*Selected extract:*

——

Planned Parenthood to FL Lawmakers: Bring Focus Back to Women's Health
TALLAHASSEE, Fla. - More than two million women and teenaged girls in Florida lack access to health care. It's a problem women's health advocates say should be a priority for state lawmakers. But in the House, lawmakers are pushing ahead with a bill that would give a non-viable embryo the same legal status as a newborn child.
Judith Selzer, vice president for public policy at the Florida Association of Planned Parenthood Affiliates, believes state representatives should refocus their efforts.
"It inserts politics where it doesn't belong," she charged. "Legislation should be created, not with the intent of coercing a woman, but to provide help and care to families."
Selzer said that if it is successful, the bill (HB 1129) could endanger a woman's right to seek a safe and legal abortion. Supporters of the legislation say it was written to force doctors to offer medical treatment to any infants born alive during an abortion procedure.

——

*Given information:*
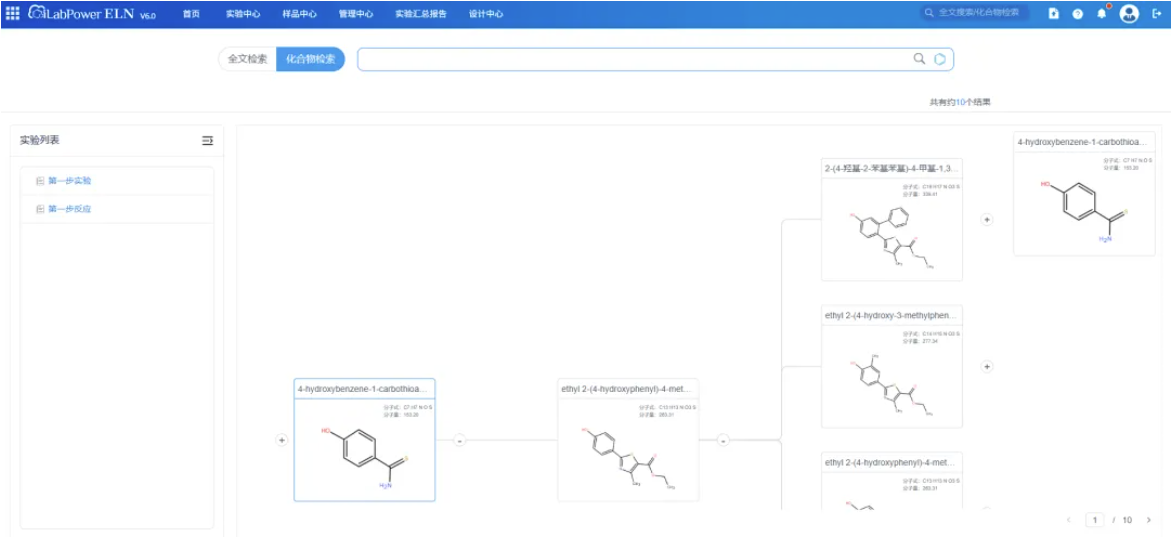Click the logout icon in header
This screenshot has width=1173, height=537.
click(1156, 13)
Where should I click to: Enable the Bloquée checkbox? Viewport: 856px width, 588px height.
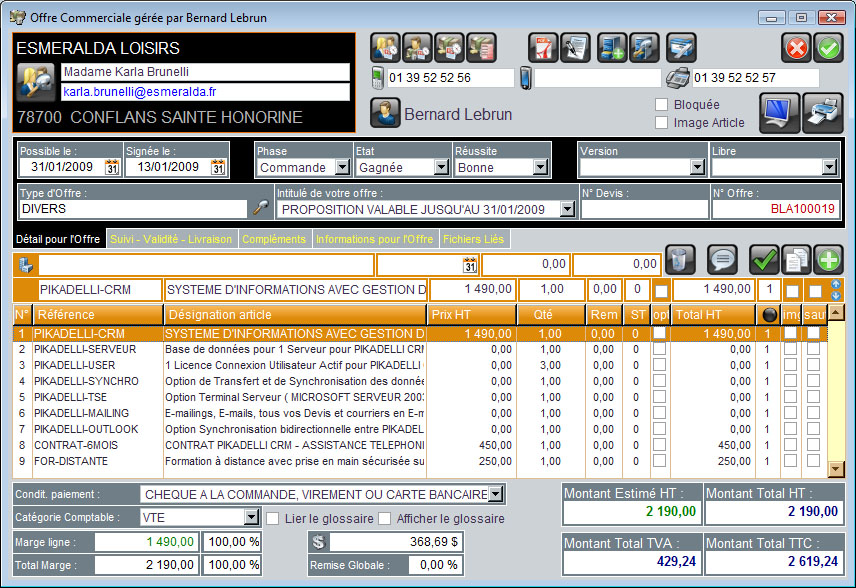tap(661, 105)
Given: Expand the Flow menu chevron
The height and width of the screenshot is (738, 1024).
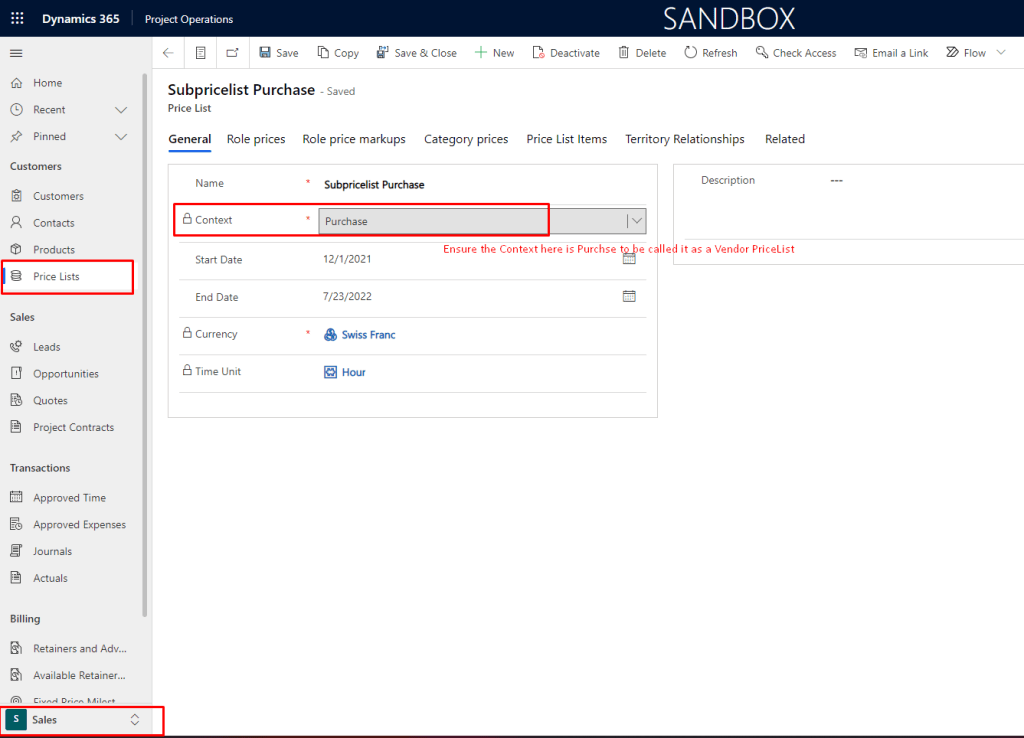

——

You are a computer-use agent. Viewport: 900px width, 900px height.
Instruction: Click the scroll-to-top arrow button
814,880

——

*Problem set:*
(a) According to the Planned Parenthood article, what position does Judith Selzer hold?
(b) Decide whether each statement agrees with the Planned Parenthood article, answering yes or no and quoting the words that settle it: (i) More than two million women and teenaged girls in Florida lack access to health care. (ii) The bill giving a non-viable embryo the legal status of a newborn is being pushed in the state Senate. (iii) Supporters say the bill was written to force doctors to offer medical treatment to infants born alive during an abortion procedure.
(c) Carry on the Planned Parenthood article from its last sentence.
The entries have nothing to do with the Planned Parenthood article.

*Written answers:*
(a) She is vice president for public policy at the Florida Association of Planned Parenthood Affiliates.

(b)
(i) Yes: "More than two million women and teenaged girls in Florida lack access to health care."
(ii) No: "But in the House, lawmakers are pushing ahead with a bill that would give a non-viable embryo the same legal status as a newborn child."
(iii) Yes: "Supporters of the legislation say it was written to force doctors to offer medical treatment to any infants born alive during an abortion procedure."

(c)
A report released this month by Planned Parenthood found that Florida ranks second in the country for the numbers of women and teenaged girls with HIV. Selzer thinks lawmakers should focus on the health of their citizens.
"Right now, the legislative body has a real opportunity to expand access to health care," she asserted. "Instead, they're focusing on trying to restrict women's access to health care, and we think the legislative body has their priorities wrong."
According to the Planned Parenthood report, Florida has the 12th-highest teen pregnancy rate in the nation.
Selzer said abortions represented only 4 percent of Planned Parenthood affiliate services in the state last year, with the majority being education and preventive health screenings.
The report, "Florida Women's Health at Risk," is available at youblisher.com.